## Requirement
Report all lines of the data below that hold the word "target".

## Dataset extract
● ● ● ● ●

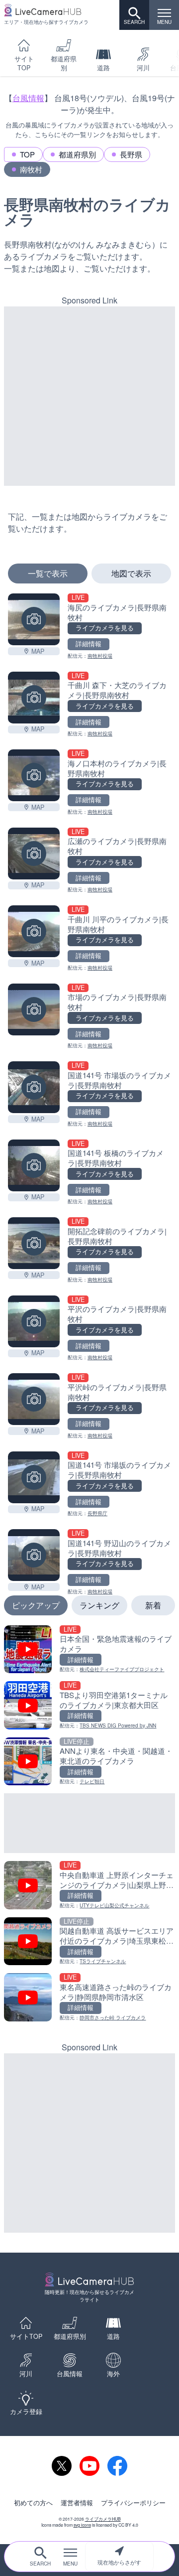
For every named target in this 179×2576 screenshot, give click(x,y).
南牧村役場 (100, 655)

● ● ● ● ●

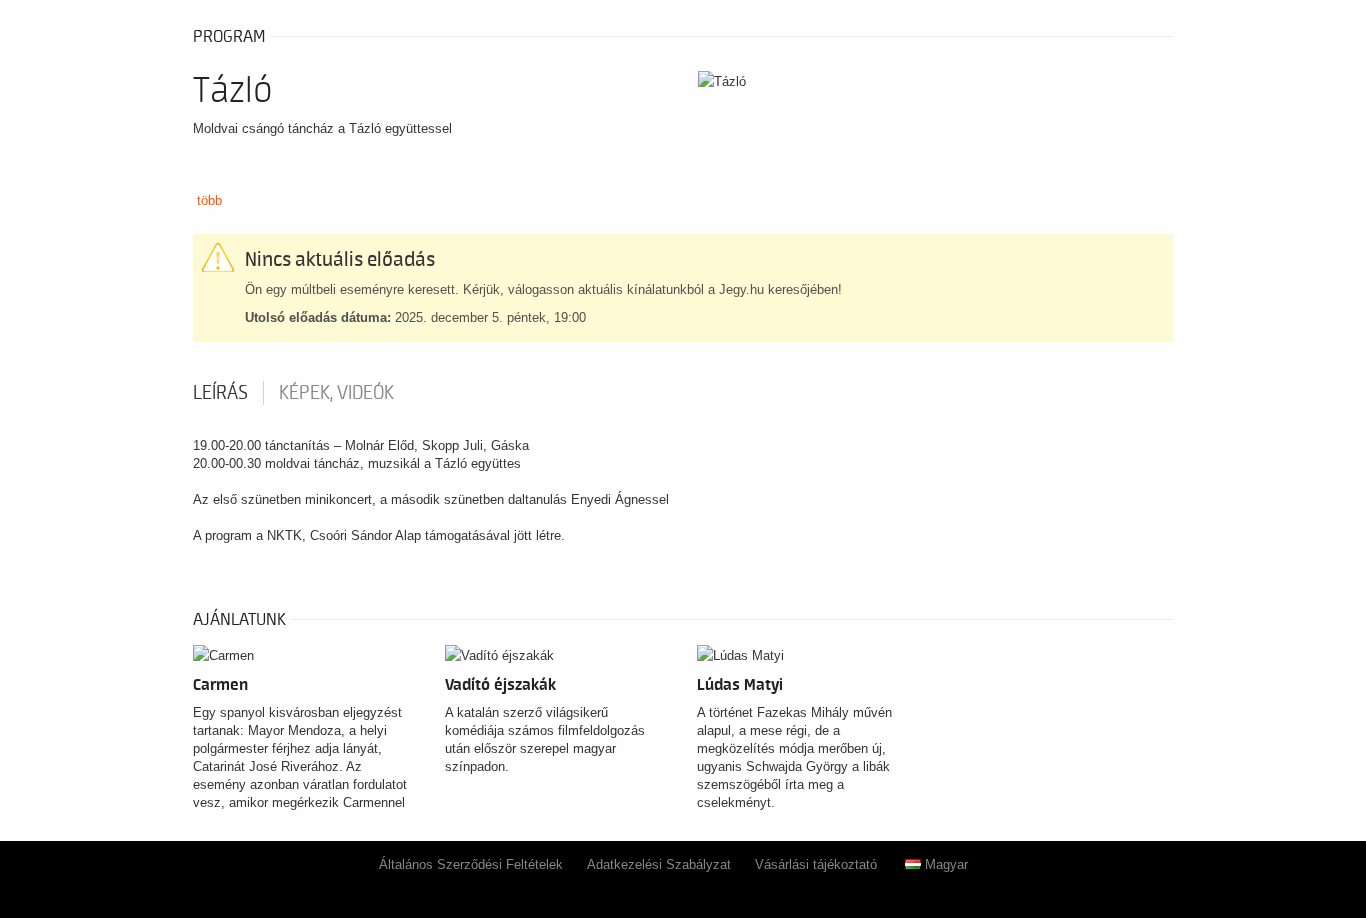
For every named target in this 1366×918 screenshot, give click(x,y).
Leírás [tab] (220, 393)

● ● ● ● ●

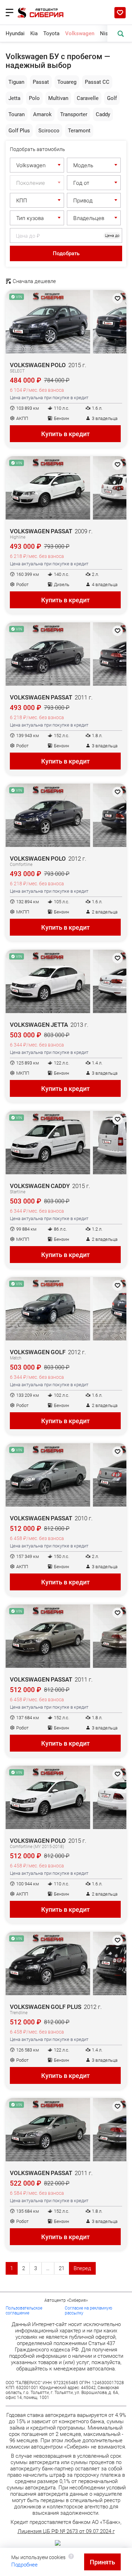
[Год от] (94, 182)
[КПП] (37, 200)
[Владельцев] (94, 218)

● ● ● ● ●

## Exercise solution
For every named target in this 179×2576 screenshot, give click(x,y).
For every named target in this 1366×918 screenshot, give click(x,y).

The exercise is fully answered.